Samantha L. is like any other middle schooler. Except for one thing. Since birth, Samantha has had cerebral palsy.

The technical term for Samantha’s condition is triplegic cerebral palsy. This means that it’s difficult for both of her legs and her left arm to move. When Samantha was born, her umbilical cord was wrapped around her neck. As a result, she couldn’t breathe for a full 7 minutes. Some of the brain cells that controlled the nerves in her legs died. Her legs can function, but it’s near impossible for her to walk.

The disability hasn’t been easy for Samantha. It has taken a toll, emotionally and mentally.

“Life is pretty hard sometimes. It gets tough to watch the kids play, knowing what I can and can’t do. It’s an emotional strain sometimes because I get sad. [Watching others dance], I would love to dance but I know I can’t. I also moved last summer from Florida. Any move is tough [because] I didn’t know anyone and it was a new school. A lot of people with my condition are mentally disabled. I’m not. I am very lucky that I am not mentally affected by my condition,“ said Samantha.

Samantha doesn’t fight the battle alone. She has many people who help her through her difficulties.

“I have a lot of support from my friends, and I’m lucky to have a very supportive family. My mom is a huge help for me. She has been with me through everything. She is amazing and I want to thank her for everything because she is such a strong woman,“ said Samantha.

As a result of her experience, Samantha aspires to be psychologist when she grows up.

“I don’t think my disability will affect me in any way of what I want to do. I struggle with anxiety and depression. I want to help people the way my psychologist has helped me,” said Samantha.

All of these obstacles have been challenging to overcome. And in doing so, her condition has taught her several important life lessons that she values.

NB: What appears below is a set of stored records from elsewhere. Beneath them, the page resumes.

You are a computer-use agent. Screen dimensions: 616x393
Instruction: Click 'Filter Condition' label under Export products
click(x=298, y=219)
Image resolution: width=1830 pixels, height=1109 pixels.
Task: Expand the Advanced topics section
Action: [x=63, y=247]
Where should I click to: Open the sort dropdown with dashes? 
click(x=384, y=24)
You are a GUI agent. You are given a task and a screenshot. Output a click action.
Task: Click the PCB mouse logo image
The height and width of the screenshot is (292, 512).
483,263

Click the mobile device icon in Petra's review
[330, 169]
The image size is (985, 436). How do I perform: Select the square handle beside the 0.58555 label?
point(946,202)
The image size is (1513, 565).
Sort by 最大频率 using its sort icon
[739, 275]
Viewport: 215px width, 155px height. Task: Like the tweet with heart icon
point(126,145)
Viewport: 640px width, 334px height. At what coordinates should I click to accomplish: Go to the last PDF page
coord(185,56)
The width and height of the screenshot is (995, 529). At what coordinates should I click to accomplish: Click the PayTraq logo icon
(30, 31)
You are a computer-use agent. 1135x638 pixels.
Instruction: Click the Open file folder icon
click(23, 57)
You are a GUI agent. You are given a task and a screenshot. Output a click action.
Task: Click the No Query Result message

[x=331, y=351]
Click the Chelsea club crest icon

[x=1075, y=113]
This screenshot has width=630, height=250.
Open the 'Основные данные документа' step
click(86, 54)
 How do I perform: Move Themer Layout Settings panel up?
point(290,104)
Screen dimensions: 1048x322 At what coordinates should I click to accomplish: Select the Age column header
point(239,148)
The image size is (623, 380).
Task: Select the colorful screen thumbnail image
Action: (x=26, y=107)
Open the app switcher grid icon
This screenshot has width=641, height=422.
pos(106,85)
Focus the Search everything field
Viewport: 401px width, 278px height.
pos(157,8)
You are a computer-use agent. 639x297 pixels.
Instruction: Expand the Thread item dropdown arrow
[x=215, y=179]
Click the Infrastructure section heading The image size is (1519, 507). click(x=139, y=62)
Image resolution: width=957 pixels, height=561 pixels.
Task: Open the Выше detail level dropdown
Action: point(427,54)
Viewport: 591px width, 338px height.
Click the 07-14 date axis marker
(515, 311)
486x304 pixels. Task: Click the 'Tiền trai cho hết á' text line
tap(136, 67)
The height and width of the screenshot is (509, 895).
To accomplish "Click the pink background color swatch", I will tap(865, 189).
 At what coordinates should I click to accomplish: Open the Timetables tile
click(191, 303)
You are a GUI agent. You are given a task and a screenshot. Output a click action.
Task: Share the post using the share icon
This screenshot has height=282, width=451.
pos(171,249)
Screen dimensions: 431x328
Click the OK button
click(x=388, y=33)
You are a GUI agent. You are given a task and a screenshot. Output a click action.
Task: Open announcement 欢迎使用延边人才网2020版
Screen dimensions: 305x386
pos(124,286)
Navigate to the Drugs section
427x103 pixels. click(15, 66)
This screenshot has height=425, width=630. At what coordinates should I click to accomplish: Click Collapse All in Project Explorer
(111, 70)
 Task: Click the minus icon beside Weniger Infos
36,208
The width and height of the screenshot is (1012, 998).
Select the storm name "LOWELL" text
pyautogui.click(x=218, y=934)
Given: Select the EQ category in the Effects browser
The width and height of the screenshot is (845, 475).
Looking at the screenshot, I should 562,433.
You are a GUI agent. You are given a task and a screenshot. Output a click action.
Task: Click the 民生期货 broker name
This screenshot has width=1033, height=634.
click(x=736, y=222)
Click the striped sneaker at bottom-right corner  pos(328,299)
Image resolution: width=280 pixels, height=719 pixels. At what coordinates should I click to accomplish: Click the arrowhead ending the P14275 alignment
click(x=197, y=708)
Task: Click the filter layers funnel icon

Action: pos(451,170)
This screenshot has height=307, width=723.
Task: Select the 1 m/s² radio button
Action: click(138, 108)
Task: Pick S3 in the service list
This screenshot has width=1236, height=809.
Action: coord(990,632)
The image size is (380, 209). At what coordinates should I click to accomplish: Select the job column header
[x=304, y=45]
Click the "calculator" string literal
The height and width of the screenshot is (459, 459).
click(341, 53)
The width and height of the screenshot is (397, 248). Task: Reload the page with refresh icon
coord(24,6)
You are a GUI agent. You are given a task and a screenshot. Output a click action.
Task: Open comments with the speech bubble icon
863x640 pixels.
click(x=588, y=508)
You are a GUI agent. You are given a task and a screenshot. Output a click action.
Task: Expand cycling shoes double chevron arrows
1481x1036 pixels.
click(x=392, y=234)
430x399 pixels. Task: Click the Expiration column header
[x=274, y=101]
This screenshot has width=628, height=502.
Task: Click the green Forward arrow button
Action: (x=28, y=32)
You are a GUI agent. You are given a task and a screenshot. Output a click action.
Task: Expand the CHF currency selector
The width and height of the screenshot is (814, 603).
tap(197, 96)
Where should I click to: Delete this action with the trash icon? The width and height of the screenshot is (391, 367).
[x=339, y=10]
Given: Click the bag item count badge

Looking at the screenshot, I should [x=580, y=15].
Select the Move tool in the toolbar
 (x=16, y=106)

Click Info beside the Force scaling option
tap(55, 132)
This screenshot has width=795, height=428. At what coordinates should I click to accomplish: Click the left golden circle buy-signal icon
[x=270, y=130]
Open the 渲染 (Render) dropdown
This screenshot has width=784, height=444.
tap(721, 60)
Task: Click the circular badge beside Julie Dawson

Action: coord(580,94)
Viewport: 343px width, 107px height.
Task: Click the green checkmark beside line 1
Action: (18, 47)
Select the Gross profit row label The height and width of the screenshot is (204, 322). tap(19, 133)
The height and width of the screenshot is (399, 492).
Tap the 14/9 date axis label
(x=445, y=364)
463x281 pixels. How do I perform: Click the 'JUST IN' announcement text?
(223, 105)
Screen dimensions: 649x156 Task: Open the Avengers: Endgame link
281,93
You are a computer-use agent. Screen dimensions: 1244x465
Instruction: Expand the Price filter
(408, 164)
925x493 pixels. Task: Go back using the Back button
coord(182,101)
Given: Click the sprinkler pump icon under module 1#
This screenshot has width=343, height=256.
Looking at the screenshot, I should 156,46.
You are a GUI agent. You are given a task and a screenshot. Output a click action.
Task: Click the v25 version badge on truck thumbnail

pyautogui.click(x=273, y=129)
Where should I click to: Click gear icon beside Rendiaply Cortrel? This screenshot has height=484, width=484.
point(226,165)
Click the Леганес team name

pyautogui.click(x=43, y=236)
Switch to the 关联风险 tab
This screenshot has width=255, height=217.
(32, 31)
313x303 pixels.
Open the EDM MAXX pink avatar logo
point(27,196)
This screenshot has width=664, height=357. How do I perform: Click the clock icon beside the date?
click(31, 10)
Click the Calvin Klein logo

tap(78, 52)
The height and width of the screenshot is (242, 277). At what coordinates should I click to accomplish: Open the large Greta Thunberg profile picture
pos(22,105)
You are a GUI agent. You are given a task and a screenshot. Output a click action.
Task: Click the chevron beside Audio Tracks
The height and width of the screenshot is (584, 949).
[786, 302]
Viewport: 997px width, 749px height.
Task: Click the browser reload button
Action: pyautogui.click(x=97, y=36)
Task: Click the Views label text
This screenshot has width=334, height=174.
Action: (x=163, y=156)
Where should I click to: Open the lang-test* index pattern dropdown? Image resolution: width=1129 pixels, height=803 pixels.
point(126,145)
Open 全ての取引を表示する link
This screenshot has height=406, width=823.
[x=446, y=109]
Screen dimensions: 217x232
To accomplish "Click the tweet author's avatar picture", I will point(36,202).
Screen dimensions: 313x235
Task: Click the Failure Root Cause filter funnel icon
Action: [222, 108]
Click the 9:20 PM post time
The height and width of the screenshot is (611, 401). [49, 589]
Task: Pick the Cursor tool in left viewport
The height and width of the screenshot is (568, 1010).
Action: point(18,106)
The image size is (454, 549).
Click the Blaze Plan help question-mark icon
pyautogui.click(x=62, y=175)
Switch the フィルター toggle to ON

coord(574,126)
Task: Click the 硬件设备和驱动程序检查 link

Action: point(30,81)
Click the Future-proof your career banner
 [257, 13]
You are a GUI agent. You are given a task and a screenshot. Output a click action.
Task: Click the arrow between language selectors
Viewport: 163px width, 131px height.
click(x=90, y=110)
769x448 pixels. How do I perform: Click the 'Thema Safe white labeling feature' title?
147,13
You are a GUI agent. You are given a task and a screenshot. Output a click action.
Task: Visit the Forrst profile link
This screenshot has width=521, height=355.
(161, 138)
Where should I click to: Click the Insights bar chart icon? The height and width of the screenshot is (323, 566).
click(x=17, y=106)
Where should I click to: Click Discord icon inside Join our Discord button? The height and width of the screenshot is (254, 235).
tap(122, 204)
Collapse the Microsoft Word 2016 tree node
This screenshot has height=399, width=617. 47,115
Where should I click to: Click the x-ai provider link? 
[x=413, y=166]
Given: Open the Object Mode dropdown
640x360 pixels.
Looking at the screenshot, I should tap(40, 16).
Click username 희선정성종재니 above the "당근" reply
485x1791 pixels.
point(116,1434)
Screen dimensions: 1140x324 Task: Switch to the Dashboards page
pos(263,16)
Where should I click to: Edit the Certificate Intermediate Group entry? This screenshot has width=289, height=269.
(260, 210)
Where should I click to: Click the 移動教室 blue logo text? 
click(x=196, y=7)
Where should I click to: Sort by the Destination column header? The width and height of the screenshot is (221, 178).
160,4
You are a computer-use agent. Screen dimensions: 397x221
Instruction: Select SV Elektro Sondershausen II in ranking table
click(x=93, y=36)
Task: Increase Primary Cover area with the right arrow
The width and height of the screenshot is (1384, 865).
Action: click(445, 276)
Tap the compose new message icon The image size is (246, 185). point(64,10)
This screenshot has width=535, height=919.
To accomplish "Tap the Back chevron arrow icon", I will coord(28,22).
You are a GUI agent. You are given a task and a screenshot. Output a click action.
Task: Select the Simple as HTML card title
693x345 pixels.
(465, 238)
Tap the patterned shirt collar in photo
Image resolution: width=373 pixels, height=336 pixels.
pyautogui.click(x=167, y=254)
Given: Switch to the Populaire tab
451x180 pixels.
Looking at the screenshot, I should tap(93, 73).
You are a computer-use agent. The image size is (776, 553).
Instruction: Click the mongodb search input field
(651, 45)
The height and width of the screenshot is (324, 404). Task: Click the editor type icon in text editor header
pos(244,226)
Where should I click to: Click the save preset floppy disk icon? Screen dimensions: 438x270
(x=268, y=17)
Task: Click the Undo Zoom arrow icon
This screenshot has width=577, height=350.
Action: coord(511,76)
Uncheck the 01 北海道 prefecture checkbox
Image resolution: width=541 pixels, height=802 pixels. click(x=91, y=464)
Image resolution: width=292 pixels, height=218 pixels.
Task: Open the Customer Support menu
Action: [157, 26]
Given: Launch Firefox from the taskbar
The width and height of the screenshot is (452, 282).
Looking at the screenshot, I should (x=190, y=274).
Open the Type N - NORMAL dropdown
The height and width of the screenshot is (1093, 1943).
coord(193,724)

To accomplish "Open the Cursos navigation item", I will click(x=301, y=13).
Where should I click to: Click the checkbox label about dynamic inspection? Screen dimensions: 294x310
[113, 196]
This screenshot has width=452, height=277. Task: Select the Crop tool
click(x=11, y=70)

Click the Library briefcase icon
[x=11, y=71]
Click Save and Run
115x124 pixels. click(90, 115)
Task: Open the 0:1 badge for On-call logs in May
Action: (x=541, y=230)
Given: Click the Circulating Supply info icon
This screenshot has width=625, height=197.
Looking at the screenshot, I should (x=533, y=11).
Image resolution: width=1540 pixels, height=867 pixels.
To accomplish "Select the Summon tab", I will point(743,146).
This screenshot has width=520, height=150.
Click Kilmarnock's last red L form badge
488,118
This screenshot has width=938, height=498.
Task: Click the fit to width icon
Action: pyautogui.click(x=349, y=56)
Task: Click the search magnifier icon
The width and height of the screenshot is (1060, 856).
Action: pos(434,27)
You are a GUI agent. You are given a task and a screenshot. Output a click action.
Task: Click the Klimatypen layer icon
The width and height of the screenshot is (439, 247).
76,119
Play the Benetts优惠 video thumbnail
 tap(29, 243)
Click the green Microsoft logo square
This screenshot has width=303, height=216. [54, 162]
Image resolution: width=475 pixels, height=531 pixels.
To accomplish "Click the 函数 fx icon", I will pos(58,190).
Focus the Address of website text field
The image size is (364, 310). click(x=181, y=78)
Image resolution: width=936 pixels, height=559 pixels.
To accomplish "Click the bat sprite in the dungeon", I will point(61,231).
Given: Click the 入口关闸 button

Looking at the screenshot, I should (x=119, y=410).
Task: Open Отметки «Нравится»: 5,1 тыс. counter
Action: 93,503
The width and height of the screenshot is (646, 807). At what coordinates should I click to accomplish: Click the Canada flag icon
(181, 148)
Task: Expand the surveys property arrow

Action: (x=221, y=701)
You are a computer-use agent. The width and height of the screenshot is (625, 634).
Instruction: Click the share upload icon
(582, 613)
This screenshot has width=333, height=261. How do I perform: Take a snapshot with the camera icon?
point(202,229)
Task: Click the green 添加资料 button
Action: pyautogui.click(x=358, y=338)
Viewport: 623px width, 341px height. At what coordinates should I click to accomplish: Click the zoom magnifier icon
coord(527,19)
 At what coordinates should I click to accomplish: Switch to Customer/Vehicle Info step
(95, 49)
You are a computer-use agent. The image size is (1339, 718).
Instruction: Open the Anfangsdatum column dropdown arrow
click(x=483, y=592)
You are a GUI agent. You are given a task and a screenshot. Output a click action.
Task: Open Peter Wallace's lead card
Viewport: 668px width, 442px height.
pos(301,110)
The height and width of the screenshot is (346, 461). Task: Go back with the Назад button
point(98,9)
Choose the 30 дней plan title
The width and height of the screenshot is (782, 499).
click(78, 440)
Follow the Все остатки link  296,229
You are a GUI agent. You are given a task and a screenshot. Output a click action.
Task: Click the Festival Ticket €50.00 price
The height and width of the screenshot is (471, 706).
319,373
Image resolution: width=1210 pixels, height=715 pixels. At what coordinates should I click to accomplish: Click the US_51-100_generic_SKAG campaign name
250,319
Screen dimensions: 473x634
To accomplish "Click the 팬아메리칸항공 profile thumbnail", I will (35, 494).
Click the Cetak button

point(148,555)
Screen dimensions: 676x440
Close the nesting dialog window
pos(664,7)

“I’ve learned to be compassionate to others. [It’s] also taught me to look on the inside and not on the outside. I don’t like to judge others by how they look because people judge me by my cover and the scooter. They don’t see that I’m a really nice person, they only see the scooter. My depression was really bad a few years ago. But I’ve gotten treatment and it’s taught me that it’s okay and to be happier,” Samantha said.

Day Creek’s environment is significantly better than Samantha’s past school where she was treated poorly.

“We want to be treated as equals and be seen as equal. The support is great from all of my friends and everyone in this school. The school that I came from [in Miami] was bad and they treated me horribly. Kids have said such mean things but you have to work through it,” said Samantha.

Samantha also would like to change the stigma around her condition. She wants to let people know that she’s okay and you can ask her questions about her disability.

“Don’t be shy about asking questions. I want to show people that you can be happy even if you’re not perfect. I have a very tough life, but I’m still happy and I enjoy it. I hate it when people feel bad for me; I don’t need your pity. It’s pretty hard but I’m okay with it.”